Patients with early-stage HER2-positive breast cancer should be treated with neoadjuvant therapy to help predict how they will respond to ado-trastuzumab emtansine (T-DM1; Kadcyla) in the adjuvant setting, according to Ian E. Krop, MD, PhD, who added that although residual disease may serve as a potential predictive biomarker for response to this approach, the hunt for effective molecular biomarkers continues.
Data from the phase 3 KATHERINE trial (NCT01772472) showed that adjuvant T-DM1 reduced the risk of invasive disease recurrence or death by 50% compared with trastuzumab (Herceptin) in patients with early-stage HER2-positive breast cancer (hazard ratio, 0.50; 95% CI, 0.39-0.64; P < .0001). The 3-year invasive disease-free survival rate was 88.3% with T-DM1 vs 77.0% with trastuzumab, which translated to an 11.3% absolute improvement.

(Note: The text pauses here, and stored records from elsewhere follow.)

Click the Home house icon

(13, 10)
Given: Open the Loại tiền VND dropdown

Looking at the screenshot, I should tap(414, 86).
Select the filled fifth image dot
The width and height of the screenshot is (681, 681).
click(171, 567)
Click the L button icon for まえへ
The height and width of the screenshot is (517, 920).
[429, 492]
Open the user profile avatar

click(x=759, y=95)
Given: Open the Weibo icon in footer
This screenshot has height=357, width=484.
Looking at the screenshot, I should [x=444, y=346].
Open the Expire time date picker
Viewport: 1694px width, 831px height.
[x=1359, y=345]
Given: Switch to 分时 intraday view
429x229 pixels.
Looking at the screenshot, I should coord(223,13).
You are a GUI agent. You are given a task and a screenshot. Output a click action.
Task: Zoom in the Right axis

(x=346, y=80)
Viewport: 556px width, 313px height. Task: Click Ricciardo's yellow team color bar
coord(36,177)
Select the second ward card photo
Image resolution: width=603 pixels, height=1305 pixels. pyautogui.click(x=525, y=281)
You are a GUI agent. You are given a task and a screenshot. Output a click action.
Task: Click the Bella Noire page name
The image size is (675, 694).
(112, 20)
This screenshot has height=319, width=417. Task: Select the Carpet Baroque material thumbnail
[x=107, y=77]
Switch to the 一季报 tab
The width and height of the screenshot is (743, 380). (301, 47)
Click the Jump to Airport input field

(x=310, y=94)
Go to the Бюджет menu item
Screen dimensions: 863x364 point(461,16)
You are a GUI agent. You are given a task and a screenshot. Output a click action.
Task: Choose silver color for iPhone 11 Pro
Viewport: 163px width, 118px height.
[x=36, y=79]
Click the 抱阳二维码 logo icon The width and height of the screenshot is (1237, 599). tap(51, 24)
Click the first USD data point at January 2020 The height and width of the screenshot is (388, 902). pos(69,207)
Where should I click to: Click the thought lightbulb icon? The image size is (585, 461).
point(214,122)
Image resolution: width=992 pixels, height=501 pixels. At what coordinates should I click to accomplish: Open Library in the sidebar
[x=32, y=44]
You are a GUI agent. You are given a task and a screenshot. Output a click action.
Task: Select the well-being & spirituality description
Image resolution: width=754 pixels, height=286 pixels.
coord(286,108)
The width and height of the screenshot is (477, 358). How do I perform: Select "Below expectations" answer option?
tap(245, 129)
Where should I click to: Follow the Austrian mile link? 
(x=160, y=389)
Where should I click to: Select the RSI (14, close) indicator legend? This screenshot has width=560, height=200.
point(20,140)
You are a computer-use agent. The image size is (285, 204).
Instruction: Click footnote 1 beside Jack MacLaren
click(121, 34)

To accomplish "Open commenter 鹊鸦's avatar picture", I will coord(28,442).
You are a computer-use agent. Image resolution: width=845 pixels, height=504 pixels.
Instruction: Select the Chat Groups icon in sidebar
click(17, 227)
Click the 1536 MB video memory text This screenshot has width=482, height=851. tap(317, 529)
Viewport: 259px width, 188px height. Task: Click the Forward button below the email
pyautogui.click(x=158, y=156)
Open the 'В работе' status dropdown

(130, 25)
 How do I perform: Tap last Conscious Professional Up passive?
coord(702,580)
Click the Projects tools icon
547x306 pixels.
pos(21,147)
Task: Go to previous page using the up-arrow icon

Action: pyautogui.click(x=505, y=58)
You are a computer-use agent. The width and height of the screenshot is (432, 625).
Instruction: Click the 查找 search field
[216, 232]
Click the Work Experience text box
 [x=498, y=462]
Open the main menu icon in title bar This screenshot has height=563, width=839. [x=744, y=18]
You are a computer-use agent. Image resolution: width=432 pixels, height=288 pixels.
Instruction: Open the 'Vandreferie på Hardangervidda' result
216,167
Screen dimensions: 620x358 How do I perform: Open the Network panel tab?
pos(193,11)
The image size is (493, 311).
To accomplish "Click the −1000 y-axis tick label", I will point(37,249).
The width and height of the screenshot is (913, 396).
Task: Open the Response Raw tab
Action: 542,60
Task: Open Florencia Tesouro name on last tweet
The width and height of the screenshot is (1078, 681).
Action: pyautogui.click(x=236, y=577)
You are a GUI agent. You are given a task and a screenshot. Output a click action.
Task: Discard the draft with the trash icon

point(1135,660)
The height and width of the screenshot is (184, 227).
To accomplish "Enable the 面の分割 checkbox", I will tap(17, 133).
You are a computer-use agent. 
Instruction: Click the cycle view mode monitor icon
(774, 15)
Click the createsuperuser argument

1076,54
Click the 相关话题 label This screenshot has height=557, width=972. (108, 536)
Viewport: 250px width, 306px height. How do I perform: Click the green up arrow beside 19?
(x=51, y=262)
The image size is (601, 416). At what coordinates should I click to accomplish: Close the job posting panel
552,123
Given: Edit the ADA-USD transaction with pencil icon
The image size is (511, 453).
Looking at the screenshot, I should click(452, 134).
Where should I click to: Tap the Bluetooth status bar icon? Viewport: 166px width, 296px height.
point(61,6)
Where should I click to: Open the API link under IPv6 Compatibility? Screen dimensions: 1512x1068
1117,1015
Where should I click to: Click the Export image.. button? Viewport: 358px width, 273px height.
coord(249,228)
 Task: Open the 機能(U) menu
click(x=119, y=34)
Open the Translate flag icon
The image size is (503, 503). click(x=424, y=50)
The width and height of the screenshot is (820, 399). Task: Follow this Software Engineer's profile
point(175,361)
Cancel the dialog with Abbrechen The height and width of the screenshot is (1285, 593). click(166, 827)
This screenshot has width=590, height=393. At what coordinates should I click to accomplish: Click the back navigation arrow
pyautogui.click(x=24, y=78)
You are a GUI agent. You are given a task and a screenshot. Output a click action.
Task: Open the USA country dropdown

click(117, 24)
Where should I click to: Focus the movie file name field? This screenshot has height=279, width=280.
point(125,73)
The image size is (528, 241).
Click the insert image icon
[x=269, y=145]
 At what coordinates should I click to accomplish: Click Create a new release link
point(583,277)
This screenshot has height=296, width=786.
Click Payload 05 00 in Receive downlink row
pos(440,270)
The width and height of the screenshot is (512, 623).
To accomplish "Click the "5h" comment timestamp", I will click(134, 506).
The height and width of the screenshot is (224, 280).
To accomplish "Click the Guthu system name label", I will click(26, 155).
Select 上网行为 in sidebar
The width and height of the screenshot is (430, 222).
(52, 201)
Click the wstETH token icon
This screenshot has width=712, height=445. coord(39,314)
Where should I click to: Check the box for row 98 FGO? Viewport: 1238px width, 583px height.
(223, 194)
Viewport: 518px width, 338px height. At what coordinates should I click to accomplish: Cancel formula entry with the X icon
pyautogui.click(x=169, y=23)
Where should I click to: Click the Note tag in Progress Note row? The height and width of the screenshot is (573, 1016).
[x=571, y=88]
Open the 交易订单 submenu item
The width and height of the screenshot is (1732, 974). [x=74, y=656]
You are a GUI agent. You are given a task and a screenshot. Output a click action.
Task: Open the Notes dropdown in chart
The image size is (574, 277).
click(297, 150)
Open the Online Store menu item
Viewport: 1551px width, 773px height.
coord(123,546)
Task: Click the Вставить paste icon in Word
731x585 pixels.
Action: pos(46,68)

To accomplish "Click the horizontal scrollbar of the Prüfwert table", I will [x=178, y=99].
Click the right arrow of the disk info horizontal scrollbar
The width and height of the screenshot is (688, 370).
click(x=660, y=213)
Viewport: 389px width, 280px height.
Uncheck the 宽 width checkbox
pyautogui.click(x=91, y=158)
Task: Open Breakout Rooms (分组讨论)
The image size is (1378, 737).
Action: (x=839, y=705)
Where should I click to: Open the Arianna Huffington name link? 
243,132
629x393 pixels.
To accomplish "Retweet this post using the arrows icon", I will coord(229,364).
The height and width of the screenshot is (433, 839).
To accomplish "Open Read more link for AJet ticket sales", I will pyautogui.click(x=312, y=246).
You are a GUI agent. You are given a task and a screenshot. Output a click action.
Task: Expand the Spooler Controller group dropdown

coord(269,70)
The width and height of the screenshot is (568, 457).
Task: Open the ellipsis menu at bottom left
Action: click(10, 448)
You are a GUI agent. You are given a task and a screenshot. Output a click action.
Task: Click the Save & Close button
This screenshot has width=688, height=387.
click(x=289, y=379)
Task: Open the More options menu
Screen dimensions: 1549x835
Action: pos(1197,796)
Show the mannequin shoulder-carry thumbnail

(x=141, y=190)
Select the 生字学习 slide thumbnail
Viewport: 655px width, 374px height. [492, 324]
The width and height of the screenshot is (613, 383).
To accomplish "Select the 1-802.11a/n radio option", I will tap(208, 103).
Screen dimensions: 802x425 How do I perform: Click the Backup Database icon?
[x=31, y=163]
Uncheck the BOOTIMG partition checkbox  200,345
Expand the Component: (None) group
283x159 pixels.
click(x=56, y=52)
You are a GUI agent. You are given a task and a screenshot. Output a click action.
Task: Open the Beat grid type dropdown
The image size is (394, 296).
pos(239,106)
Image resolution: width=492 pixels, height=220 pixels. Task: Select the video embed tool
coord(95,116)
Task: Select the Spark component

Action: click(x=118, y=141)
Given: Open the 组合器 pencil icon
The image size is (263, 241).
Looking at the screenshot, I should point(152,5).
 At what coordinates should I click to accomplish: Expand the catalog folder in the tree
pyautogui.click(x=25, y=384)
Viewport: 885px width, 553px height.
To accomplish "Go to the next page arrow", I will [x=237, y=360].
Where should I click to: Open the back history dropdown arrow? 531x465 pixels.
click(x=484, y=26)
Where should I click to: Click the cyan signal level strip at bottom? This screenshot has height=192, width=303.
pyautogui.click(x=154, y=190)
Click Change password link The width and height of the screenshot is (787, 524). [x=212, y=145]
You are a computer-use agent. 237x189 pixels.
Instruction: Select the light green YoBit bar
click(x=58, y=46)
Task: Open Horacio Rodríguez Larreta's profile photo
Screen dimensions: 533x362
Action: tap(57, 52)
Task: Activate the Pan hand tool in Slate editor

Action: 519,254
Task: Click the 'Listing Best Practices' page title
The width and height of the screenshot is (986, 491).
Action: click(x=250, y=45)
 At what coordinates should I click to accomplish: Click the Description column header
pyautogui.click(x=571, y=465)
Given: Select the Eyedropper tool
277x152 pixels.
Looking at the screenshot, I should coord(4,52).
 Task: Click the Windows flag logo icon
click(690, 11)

These data led to the May 2019 FDA approval of T-DM1.
“Up until KATHERINE, we knew from a number of prior neoadjuvant trials that failure to achieve a pathologic complete response was associated with worse outcomes; however, we didn't know what to do about it,” Krop, an associate professor of medicine at Harvard Medical School, who is also the associate chief in the Division of Breast Oncology at Susan F. Smith Center for Women's Cancers, emphasized. “These data have provided us with a clear approach that will improve outcomes versus just continuing treatment with trastuzumab, which is what we used to do. Now, we have a clear biomarker that guides therapy and can substantially improve patient outcomes, which was much needed.”
In an interview with OncLive® during the 2020 Institutional Perspectives in Cancer webinar on Breast Cancer, Krop, who is also a medical oncologist and clinical research director at the Breast Oncology Center at Dana-Farber Cancer Institute, highlighted the impact of the pivotal KATHERINE trial on the adjuvant treatment of patients with early-stage HER2-positive breast cancer and other recent advances that are moving the needle forward.
Krop: For patients who don't have a complete response to neoadjuvant HER2 therapy, the use of T-DM1 for 14 cycles results in a dramatic improvement in outcomes and a reduction in recurrences. Many of us feel as though this should be the standard of care for patients who have residual disease. Interestingly, it didn't seem to matter how much residual disease patients had. Even in those who had very small amounts of cancer remaining after neoadjuvant therapy, we still saw a pretty significant and clinically meaningful reduction in recurrences with the use of T-DM1 compared with trastuzumab. Thus, one change that has been made [following these data] is that we now use T-DM1 in the adjuvant setting in these patients uniformly.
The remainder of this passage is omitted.